What kind of motivation works better for your child?

Constantly nagging at your child to get a certain task done? Well, then you’d be familiar with the struggle of getting children to do things on their own. Plus, with distractions rife around them, focusing on schoolwork and completing them can be extremely challenging too. So, what exactly are children lacking that is holding them back from completing things independently? The answer is motivation. 

Motivation can be broken down into 2 specific types. They’re known as extrinsic and intrinsic motivation. Now, what exactly do these terms mean?

1. What is extrinsic motivation? 

Extrinsic motivation refers to being motivated due to the power of ‘external forces’. This means that an external reward pushes or encourages children to conduct a certain behaviour and go through with it. 

For instance, children can be encouraged to complete their homework so that they receive verbal praise from their parents. Here, they don’t actually enjoy the process of completing their homework. Instead, they’re completing the task to simply get something in return. 

Children can also be discouraged from having unhealthy snacks when a consequence – like, no screen time – has been established. In this case, they give up the unhealthy snacks just so they will not be deprived of their favourite activity. So, their extrinsic motivation is to avoid an adverse outcome. 

2. What are the pros and cons of using extrinsic motivation?

Extrinsic motivation works well because children are naturally tempted by rewards. After all, offering them a reward sends the message that they’ve done something right and this validation motivates them further. 

However, with that said, offering a reward each time they’ve completed a task can also set up expectations on a child’s end. In another scenario, the next time they do the right thing and don’t get a reward, they’ll wonder if they had done something wrong. Thus, leading them to feel demoralised. 

Children can also start to lose interest in the reward(s) they’ve received so far and may want something new for their efforts instead. The key is to offer rewards sparingly.

3. What is intrinsic motivation?

Intrinsic motivation refers to being motivated by the power of ‘internal forces’. This means that children do something for their own satisfaction, and simply because they want to. Not because a parent or teacher had demanded so. 

For instance, a child may be reading books because he/she is genuinely interested in widening his/her horizons. Imagine this: one day, your child voluntarily comes to you for more practice papers or household chores. That is possible! 

4. What are the pros and cons of using intrinsic motivation?

Intrinsic motivation is the best kind of motivation to instil in your child. After all, the core driving force is passion. This means that they’ll be able to get things done on their own. No more nagging or punishments!

When they’re able to find internal gratification for their own efforts, there’s minimal reliance on external rewards to keep them motivated too. 
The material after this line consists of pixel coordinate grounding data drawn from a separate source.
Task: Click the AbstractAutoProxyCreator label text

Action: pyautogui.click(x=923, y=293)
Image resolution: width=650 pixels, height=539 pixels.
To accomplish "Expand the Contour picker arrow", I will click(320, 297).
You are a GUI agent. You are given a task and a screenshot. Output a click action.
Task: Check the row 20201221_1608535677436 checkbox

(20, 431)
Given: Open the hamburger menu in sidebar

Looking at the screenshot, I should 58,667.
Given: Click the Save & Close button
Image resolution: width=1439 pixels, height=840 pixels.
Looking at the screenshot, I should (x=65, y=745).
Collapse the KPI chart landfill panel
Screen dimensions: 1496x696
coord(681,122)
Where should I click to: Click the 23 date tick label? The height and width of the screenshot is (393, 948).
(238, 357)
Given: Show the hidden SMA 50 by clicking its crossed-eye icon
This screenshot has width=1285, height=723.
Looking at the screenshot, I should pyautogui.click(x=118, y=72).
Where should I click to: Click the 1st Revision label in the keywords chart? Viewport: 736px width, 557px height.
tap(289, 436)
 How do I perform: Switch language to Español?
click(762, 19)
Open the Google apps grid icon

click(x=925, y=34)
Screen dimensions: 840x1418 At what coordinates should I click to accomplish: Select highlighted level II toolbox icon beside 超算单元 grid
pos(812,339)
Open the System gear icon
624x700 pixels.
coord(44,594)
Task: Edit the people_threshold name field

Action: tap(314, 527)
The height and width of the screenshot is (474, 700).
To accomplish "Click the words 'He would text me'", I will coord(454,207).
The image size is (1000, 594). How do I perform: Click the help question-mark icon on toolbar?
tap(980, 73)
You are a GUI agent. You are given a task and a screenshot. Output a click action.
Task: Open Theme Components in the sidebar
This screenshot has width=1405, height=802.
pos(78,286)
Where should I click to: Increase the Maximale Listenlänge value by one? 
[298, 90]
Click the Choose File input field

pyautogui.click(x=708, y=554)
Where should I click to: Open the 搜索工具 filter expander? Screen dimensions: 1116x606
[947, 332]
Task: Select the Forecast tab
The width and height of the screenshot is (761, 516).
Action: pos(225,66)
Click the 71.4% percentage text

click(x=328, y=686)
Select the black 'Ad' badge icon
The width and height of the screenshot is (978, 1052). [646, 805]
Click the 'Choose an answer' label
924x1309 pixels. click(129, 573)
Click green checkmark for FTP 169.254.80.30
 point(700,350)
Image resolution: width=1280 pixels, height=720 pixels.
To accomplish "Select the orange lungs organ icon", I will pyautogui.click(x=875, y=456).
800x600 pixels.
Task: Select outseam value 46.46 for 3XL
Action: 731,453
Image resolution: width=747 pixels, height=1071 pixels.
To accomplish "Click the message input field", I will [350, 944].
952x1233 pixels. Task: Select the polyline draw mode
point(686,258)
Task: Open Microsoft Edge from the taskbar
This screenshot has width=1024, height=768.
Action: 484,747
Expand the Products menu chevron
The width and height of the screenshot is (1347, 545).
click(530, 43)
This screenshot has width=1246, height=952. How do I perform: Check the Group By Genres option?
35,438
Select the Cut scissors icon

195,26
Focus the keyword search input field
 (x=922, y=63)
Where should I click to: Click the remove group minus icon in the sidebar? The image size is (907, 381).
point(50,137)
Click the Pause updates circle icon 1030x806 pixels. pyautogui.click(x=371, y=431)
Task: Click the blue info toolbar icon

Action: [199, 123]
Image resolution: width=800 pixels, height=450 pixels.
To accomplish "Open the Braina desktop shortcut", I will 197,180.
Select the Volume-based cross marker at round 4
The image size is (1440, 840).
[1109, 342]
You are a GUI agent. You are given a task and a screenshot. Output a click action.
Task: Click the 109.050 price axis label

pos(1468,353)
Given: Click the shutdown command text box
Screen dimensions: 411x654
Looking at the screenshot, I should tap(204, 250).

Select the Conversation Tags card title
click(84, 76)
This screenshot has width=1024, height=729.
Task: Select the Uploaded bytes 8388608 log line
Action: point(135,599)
Because intrinsically motivated children tend to perform well independently, parents should take special care to check-in with them regularly. While external recognition isn’t required, it sure helps to boost their morale!

5. So, which is better?

Let’s recall that extrinsic motivation comes from an external factor. This also means that children are less likely to care about the process. As such, this is a tool that can be used for things like chores at home, one-off tasks or for times when you’ve completely exhausted yourself!

Ultimately, intrinsic motivation helps children to find happiness and value in their efforts. This form of motivation can also be applied to other life stages and encourage them to keep excelling in their path.

Well, we hope this article has helped you get some ideas on how you can motivate your child better.